## REQUIREMENT
Here the answer must be the exact run of lines from the line holding "680x521 pixels." to the end of the material below, and nothing else.
═══ DATA RECORDS ═══
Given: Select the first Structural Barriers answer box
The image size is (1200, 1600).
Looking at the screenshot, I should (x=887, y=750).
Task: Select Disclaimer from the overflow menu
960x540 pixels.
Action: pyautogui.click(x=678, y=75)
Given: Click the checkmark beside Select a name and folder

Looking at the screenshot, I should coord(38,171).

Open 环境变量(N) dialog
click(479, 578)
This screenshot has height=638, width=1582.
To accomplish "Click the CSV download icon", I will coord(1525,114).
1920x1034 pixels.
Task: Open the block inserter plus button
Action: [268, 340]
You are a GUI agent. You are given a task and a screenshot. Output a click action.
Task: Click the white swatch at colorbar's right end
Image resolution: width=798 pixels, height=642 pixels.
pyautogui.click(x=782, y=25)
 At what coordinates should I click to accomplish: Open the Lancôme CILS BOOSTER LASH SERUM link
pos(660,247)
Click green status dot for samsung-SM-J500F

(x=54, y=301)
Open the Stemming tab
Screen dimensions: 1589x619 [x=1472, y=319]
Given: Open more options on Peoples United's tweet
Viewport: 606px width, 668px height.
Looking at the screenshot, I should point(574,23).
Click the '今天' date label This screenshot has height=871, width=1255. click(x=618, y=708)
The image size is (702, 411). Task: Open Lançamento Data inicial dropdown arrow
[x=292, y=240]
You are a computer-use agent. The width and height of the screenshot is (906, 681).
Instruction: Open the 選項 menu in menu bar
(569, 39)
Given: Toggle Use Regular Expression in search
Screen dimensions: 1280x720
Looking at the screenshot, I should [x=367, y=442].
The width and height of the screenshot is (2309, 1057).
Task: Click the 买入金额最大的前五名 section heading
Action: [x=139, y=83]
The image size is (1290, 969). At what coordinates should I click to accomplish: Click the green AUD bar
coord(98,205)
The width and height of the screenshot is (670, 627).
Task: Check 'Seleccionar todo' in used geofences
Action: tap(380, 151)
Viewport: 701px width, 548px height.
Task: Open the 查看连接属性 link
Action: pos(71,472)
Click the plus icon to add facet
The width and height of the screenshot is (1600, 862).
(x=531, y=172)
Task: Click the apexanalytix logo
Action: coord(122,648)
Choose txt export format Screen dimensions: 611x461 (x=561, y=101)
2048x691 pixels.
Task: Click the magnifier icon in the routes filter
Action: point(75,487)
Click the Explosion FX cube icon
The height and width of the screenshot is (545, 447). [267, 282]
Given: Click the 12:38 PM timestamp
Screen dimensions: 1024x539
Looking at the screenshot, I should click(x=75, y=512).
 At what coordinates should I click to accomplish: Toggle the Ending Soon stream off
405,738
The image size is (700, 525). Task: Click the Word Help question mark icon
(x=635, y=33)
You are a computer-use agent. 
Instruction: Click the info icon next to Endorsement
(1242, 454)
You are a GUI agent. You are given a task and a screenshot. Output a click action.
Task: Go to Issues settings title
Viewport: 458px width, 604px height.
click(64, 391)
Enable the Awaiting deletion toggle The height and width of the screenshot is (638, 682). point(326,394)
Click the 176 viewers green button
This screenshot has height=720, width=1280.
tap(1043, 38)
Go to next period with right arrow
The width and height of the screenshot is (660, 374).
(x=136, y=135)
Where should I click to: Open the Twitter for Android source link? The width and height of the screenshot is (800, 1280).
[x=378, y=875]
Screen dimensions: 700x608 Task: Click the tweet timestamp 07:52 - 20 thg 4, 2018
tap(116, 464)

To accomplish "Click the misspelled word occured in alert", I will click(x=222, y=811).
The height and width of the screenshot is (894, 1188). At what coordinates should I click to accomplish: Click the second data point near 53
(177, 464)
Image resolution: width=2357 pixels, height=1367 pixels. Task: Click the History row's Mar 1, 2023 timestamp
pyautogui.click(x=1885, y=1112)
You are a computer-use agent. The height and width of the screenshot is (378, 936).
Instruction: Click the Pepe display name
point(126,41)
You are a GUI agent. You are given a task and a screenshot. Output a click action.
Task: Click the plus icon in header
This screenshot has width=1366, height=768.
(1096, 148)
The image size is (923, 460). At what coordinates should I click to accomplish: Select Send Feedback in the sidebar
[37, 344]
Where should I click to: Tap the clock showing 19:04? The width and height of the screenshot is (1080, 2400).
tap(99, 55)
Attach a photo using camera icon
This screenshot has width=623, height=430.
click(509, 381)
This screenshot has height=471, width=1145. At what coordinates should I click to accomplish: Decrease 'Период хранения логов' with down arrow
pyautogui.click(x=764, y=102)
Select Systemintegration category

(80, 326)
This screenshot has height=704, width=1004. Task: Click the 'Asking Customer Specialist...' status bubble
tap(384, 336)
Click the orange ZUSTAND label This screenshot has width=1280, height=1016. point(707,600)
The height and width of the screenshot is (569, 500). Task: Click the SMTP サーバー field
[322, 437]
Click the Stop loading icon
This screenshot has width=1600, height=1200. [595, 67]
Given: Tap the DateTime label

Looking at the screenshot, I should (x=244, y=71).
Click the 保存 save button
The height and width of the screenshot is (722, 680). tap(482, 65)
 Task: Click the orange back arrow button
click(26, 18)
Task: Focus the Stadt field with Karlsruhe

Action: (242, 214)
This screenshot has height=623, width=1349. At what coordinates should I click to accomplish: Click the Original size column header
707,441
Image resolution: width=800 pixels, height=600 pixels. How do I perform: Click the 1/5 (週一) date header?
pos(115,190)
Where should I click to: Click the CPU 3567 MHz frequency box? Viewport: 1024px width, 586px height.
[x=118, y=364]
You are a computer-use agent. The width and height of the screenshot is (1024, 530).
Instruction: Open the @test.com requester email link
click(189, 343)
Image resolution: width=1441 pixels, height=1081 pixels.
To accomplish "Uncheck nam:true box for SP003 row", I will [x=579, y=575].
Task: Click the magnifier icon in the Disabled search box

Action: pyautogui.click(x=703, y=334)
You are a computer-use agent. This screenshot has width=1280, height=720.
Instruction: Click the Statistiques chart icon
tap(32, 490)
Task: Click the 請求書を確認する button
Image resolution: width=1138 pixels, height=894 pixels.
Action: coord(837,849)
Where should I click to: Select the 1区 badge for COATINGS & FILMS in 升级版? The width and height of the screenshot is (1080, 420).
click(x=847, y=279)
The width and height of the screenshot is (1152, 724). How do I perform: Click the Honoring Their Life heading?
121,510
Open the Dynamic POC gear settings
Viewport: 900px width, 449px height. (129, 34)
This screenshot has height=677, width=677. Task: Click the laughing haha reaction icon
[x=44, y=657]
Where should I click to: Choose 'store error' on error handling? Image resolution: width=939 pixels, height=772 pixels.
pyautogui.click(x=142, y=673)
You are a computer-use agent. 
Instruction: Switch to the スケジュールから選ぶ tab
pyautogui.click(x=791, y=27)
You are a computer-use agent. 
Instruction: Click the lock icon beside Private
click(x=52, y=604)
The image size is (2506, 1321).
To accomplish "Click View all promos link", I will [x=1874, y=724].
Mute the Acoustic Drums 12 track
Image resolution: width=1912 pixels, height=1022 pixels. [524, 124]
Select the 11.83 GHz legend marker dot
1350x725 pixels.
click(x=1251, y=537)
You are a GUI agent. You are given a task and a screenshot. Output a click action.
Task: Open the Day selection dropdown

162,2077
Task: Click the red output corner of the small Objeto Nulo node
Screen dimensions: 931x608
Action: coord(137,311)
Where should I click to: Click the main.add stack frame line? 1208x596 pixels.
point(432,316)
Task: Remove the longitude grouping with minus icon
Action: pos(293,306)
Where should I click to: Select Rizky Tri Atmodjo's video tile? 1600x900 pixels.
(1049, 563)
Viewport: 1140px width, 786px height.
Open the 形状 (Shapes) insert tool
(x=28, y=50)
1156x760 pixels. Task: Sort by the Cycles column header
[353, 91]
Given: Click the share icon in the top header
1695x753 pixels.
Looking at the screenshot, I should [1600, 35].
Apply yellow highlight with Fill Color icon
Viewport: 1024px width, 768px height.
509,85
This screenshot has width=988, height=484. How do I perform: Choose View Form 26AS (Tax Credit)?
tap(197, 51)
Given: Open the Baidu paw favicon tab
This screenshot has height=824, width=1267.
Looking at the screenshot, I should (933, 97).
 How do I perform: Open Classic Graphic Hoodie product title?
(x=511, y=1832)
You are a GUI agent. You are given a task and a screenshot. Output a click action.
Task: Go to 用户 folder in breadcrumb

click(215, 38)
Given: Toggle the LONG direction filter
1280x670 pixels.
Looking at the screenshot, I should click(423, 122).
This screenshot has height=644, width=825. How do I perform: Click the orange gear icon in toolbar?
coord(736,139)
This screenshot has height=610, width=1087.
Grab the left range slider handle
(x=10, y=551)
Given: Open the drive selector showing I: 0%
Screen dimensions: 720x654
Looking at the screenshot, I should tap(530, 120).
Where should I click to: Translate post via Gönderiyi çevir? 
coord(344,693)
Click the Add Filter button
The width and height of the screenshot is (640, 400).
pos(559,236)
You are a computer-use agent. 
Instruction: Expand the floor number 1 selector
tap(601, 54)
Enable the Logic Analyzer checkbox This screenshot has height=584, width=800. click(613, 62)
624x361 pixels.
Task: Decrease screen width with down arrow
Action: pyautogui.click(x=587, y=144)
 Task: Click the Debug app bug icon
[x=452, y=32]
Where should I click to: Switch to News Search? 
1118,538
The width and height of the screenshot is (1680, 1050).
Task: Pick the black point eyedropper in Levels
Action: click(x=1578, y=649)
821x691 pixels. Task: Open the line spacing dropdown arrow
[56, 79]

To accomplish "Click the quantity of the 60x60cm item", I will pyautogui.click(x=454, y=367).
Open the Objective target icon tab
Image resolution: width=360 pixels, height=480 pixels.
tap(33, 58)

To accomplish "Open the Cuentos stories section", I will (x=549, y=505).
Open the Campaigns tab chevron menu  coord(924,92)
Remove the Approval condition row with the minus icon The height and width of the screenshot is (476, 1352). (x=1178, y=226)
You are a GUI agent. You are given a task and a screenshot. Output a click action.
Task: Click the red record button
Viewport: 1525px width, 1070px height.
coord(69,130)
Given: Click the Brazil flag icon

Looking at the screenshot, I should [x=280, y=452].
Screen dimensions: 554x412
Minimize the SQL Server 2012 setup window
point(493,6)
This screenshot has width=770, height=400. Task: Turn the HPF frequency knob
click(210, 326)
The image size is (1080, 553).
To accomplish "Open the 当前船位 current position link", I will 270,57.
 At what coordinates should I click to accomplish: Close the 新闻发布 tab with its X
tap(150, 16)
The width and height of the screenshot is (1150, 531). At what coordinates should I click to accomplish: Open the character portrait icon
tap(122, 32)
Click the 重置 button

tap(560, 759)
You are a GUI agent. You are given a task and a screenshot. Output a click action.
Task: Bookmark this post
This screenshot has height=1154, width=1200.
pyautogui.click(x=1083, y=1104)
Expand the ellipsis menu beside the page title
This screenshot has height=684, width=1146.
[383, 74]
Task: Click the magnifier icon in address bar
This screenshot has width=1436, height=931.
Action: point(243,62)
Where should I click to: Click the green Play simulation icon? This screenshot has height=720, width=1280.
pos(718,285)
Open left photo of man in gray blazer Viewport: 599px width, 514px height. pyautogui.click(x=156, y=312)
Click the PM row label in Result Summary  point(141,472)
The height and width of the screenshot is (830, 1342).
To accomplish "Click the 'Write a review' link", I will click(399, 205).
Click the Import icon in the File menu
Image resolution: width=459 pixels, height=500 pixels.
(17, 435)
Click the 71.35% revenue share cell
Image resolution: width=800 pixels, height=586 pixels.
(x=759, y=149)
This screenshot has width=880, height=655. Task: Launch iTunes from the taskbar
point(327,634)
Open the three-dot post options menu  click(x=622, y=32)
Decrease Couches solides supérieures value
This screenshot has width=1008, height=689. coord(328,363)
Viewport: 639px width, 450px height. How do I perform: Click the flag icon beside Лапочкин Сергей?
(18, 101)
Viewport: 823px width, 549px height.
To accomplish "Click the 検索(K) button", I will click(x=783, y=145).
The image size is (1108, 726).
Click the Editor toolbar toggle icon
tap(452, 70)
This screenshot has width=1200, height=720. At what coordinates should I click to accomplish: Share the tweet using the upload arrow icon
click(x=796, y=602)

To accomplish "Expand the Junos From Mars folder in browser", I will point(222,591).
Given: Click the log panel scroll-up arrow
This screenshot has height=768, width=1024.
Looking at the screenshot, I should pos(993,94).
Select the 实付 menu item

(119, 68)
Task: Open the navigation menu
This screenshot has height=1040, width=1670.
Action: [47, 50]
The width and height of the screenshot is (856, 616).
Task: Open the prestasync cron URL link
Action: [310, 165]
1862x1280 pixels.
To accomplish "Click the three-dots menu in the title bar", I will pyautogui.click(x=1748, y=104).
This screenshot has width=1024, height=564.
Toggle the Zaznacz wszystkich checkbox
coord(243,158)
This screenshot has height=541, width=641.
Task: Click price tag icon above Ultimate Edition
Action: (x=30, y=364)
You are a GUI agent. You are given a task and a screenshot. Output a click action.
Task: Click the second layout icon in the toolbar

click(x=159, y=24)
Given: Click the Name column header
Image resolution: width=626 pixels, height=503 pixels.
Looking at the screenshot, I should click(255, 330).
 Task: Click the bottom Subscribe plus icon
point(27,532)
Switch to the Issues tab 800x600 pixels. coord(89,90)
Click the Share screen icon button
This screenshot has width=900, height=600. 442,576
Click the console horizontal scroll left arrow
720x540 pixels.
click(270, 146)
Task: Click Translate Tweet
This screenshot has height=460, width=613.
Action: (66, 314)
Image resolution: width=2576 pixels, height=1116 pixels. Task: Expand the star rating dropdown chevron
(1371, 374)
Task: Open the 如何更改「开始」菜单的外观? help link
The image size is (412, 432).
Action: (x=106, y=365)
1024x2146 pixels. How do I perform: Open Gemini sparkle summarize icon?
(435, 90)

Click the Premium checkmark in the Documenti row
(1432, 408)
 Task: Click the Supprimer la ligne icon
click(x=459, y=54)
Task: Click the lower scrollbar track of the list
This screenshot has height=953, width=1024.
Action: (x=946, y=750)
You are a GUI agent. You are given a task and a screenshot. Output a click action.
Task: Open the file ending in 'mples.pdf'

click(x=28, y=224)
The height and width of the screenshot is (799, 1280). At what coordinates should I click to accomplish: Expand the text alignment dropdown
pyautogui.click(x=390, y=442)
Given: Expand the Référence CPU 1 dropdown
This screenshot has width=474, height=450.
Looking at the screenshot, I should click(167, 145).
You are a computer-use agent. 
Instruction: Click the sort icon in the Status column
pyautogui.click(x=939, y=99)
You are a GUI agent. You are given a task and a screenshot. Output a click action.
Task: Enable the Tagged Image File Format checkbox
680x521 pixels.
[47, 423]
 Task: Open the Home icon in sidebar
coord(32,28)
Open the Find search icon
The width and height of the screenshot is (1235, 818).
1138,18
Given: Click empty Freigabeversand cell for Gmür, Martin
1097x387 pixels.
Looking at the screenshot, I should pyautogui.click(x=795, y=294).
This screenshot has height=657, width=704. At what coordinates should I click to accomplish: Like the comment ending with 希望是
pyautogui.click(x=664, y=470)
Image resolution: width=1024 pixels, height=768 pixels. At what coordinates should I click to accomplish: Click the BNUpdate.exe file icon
═══
## TASK ANSWER
680x521 pixels.
[47, 423]
 Task: Open the Home icon in sidebar
coord(32,28)
Open the Find search icon
The width and height of the screenshot is (1235, 818).
1138,18
Given: Click empty Freigabeversand cell for Gmür, Martin
1097x387 pixels.
Looking at the screenshot, I should pyautogui.click(x=795, y=294).
This screenshot has height=657, width=704. At what coordinates should I click to accomplish: Like the comment ending with 希望是
pyautogui.click(x=664, y=470)
Image resolution: width=1024 pixels, height=768 pixels. At what coordinates should I click to accomplish: Click the BNUpdate.exe file icon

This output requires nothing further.